Interestingly, our thermodynamic approach predicted entropy contributions close to zero to the Gibbs free energy of reaction in all the studied processes. This consistent pattern across the different complexes would be attributed to the thermodynamic model employed in estimating solution phase quantities. Our computational strategy is carefully designed to minimize errors and facilitate the cancellation of potential inaccuracies. However, it is important to acknowledge that the cancellation of minority Gibbs free energy components can also impact the computed reaction entropies. The accurate determination of the reaction entropy in the solution phase remains a challenging task and can be one of the major sources of error in strategies that rely on continuum solvation models and thermodynamic cycles for calculating (contributions to) solvation Gibbs free energies of reactions in polar solvents. Unfortunately, the only way to quantify this error is by comparing the predicted values with experimental measurements.
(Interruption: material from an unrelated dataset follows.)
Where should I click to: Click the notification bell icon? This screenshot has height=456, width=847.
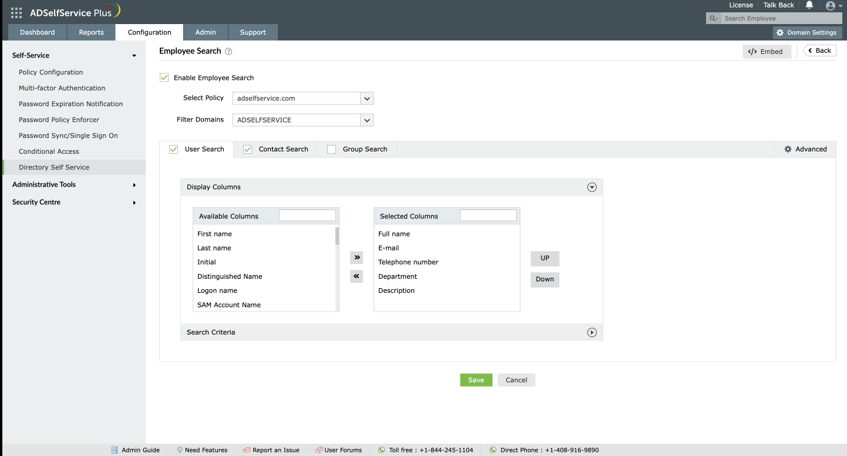click(x=809, y=5)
The coordination numbers inferred in our thermodynamic study were corroborated by the analysis of corresponding BCPs, which also served as indicators of relevant inter- and intramolecular interactions involved in the stability of the studied complexes. NCI indexes allowed us to build plausible discussions regarding the stability of one complex over another, in terms of the non-covalent interactions exhibited by each compound. Together, they constituted valuable tools to rationalize the thermodynamic stability of the set of metal-doxorubicin complexes investigated here.
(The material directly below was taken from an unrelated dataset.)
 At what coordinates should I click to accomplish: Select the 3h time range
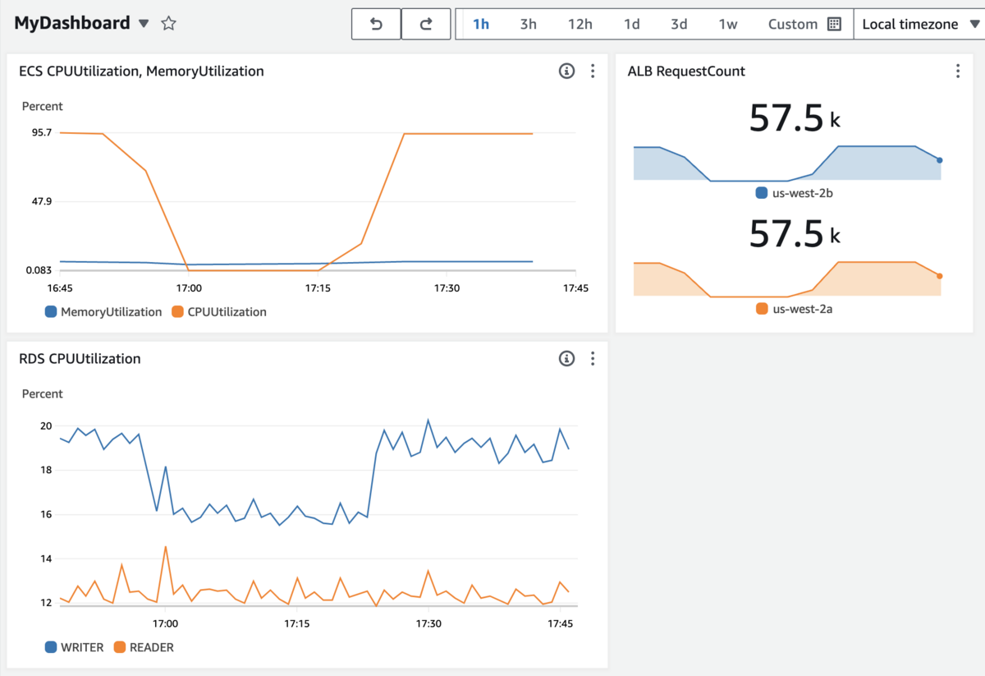click(x=528, y=24)
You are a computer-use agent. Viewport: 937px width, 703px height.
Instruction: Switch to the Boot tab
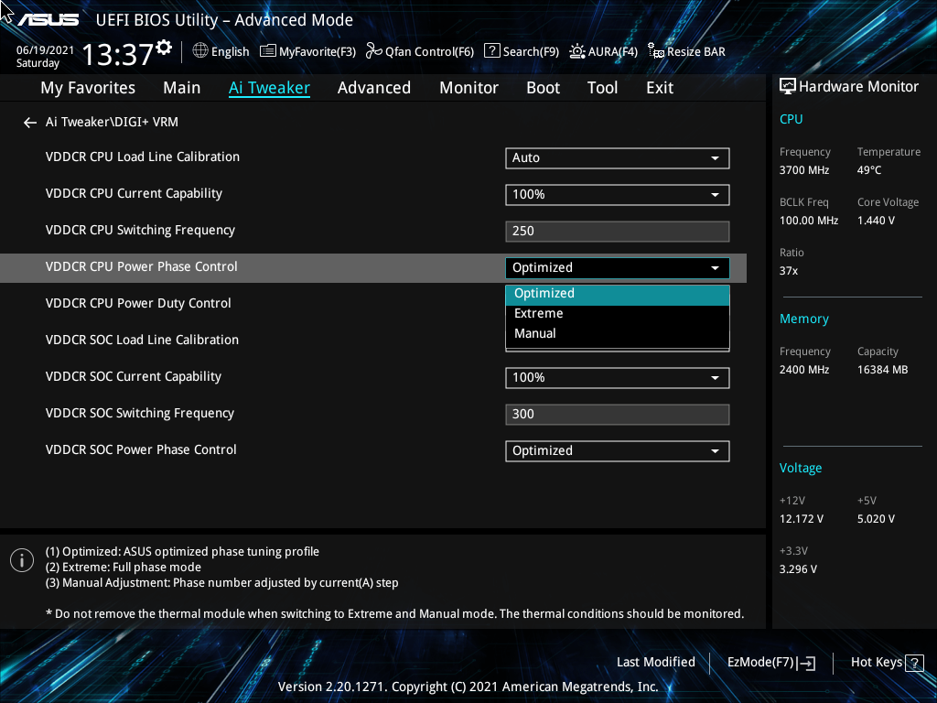point(543,87)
Among the four DFAs tested in our study, PBE0 consistently produced Gibbs free energies of reactions that were the closest to our DLPNO/aug-cc-pVDZ standard for all three families of metal complexes investigated, followed by ωB97X-D. Relative energies were reasonably well predicted with the M06 functional, while ωB97X-D was the second-best performing functional. Likewise, in solution phase, these three functionals consistently provided the same trends among the sets of metal complexes studied, which also can be attributed to the cancellation of errors propitiated by our hybrid thermodynamic approach. Based on these results, we conclude that PBE0, ωB97X-D and M06 are suitable for studying the complexation process between the three metal ions considered in this study and biomolecules containing the anthracycline moiety, in both, gas and solution phase, particularly using the hybrid thermodynamic approach described herein. Conversely, our findings suggest that the PBE functional may not provide reliable results in further studies and must be avoided.

Finally, our study demonstrates that with the aid of a proper thermodynamic theoretical protocol and adequate theoretical tools, valuable information about the complexation between metal ions and bioactive molecules can be inferred, even in the absence of experimental data. Our results also suggest that reasonable predictions can be made, which can subsequently be compared with experimental determinations to gain a deeper understanding of the coordination chemistry of drugs bound to transition metal ions. Overall, our study highlights the potential of computational methods based on thermodynamic cycles in the field of bioinorganic chemistry and provides a useful framework for future studies in this area.